Heading further upstream and out of the town, large empty parking lots signify the entrance to one of the region’s natural attractions, the Dagu Glacier National Forest Park. One of China’s newest national parks, it was recently opened at a cost of $104 million—a significant and large investment for the region, hoping to capitalize on the millions of tourists who pass through this province each year. At the moment, the park is relatively unknown, hence visitor numbers only total about 100 per day even in peak season.
Spreading out through mountainous valleys, the park covers over 600 sq. km containing primeval forests, alpine lakes and a handful of small Tibetan villages. The main attractions, however, are the 13 glaciers that lie on top of the Dagu Snow Mountain, which looms over the park at a height of 5,100 meters.
The only glacier that is open to visitors is the spectacular Dagu Glacier, accessible via the world’s highest cable car which transports visitors a headache-inducing 4,860 meters to the viewing platforms.
“The glacier is getting smaller, which is worrying us,” my guide informs me as we step off the cable car and and look out onto the turquoise lake which has formed at the base of the glacier.
Catching the runoff water from the tongue of ice before us, the lake positively glistens on this rare clear day. Like the Hailuogou glacier which I visited last week, the Dagu glacier is slowly disappearing as a result of rising temperatures on the plateau. Retreat among the glaciers of the southeast of the Tibetan Plateau is widespread and alarming.
“Around 90 percent of the glaciers of West China (including the Tibetan Plateau) have retreated since 1980. Retreat rates have increased during the last 50 years,” according to Wilfred Theakstone of England’s Manchester University. Theakstone has spent his entire academic career studying the changes to glaciers across the globe, from the Arctic Circle to the Tibetan Plateau.

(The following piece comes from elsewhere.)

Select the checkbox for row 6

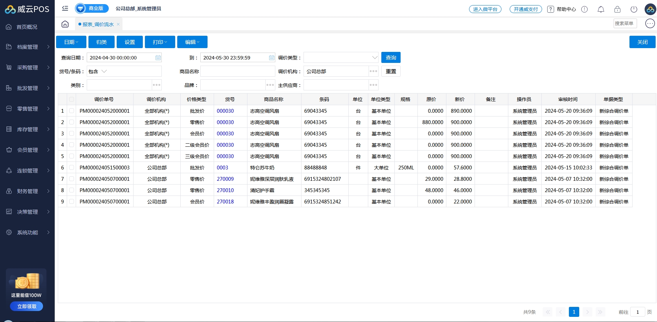(72, 167)
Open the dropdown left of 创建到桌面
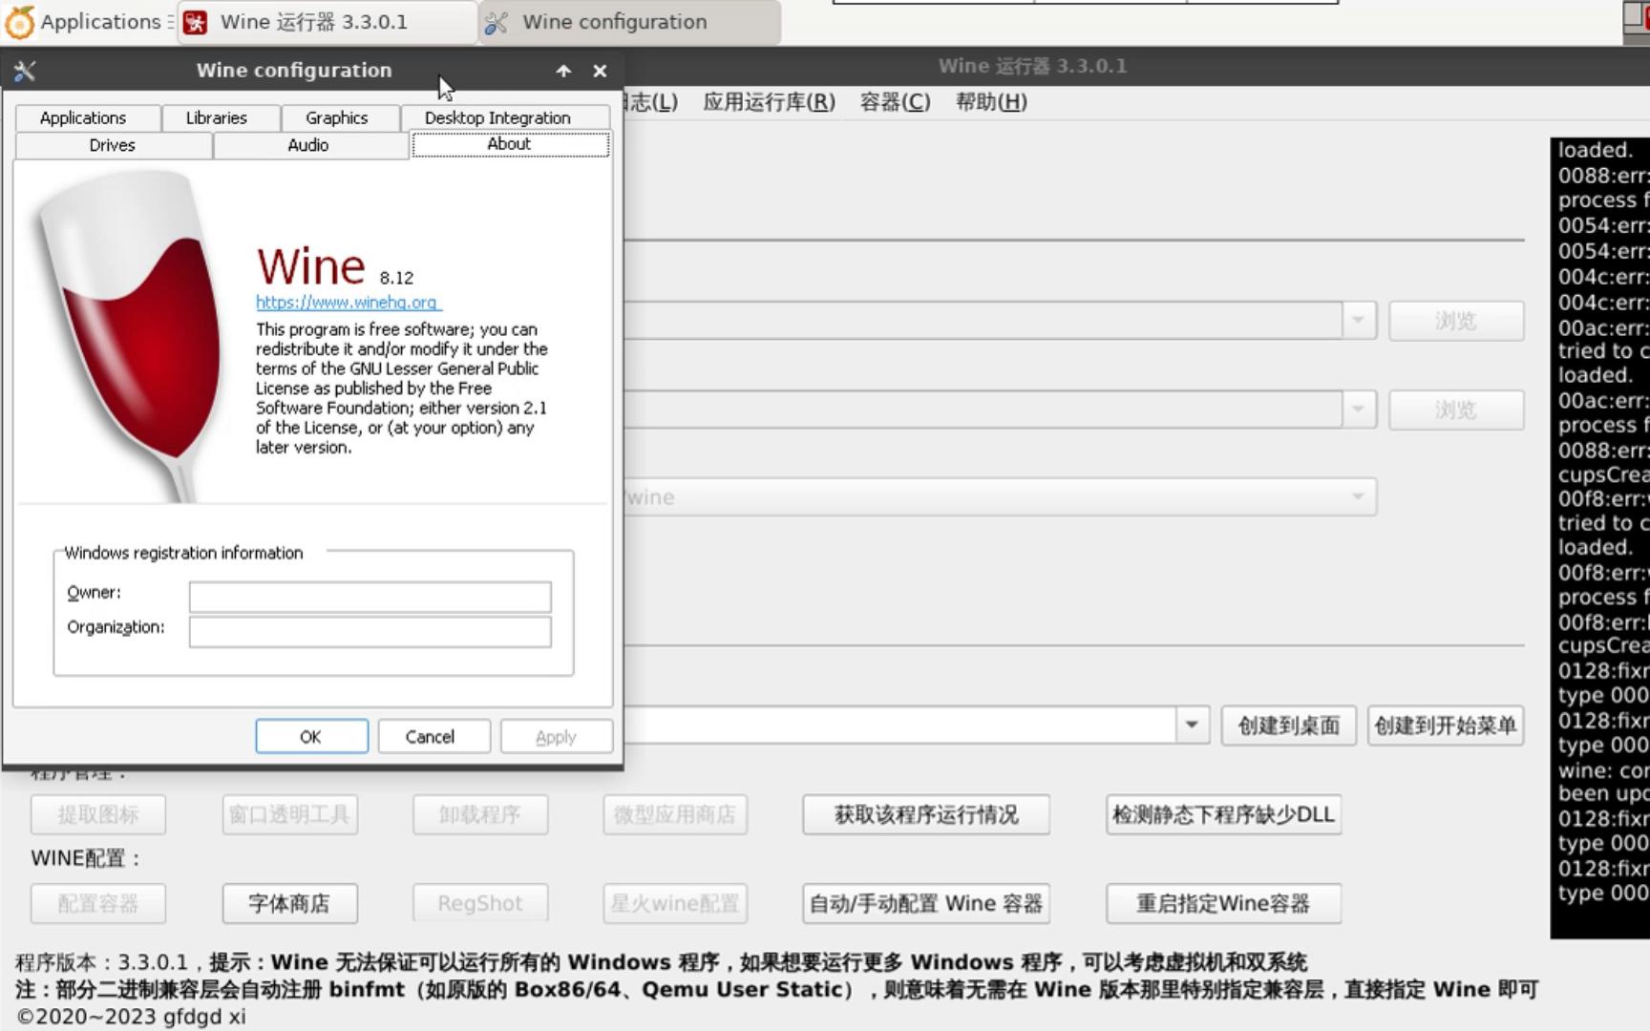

“Meltwater runoff from a glacier increases in the early stages of retreat but, as the ice becomes thinner and part of the tongue melts away completely, meltwater may decrease. Climatic changes which result in changes of the monsoonal regime will have major consequences for water supplies, as well as for the glaciers themselves. Increased frequency of major floods is a possible consequence,” Theakstone wrote in an e-mail.
“In the southeast part of the Plateau, the monsoonal temperate glaciers are likely to receive more precipitation in a warmer climate. Combined with the increased melting and the steep terrain, this may cause increased hazards from avalanches, debris flows and floods. Outburst of glacier-dammed lakes may be an additional hazard,” he wrote.
At the beginning of July, the Chinese central authority activated an emergency response plan in order to cope with severe flooding in Sichuan Province, which receives its water from the rivers that originate on the Tibetan Plateau. State media reported that more than 4.6 million people were affected, with flooding damaging more than 37,000 homes and leaving over 250,000 hectares of crops unusable.
Traveling back downstream, it seemed sad and slightly ironic that the turquoise waters that gathered at the base of the Dagu glacier and flowed freely through the valleys and primeval forests in the national park were ultimately destined for a stale and stifled reservoir behind the Maoergai dam, just 60 km away.
It was becoming increasingly clear that the issues in this region were intrinsically linked to one another through rivers such as the Heishui. From the glaciers to the dams, changes in climate in the region, coupled with the man-made alteration of the landscape are having volatile consequences, both environmental and social, that are ultimately affecting thousands of people across this important region of the Tibetan Plateau.